Please copy the entries below word for word.

---

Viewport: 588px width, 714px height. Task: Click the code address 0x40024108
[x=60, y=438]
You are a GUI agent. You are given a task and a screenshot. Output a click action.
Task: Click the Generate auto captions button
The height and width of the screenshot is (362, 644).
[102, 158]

---

PROBLEM SOLUTION:
Viewport: 588px width, 714px height. Task: Click the code address 0x40024108
[x=60, y=438]
You are a GUI agent. You are given a task and a screenshot. Output a click action.
Task: Click the Generate auto captions button
The height and width of the screenshot is (362, 644).
[102, 158]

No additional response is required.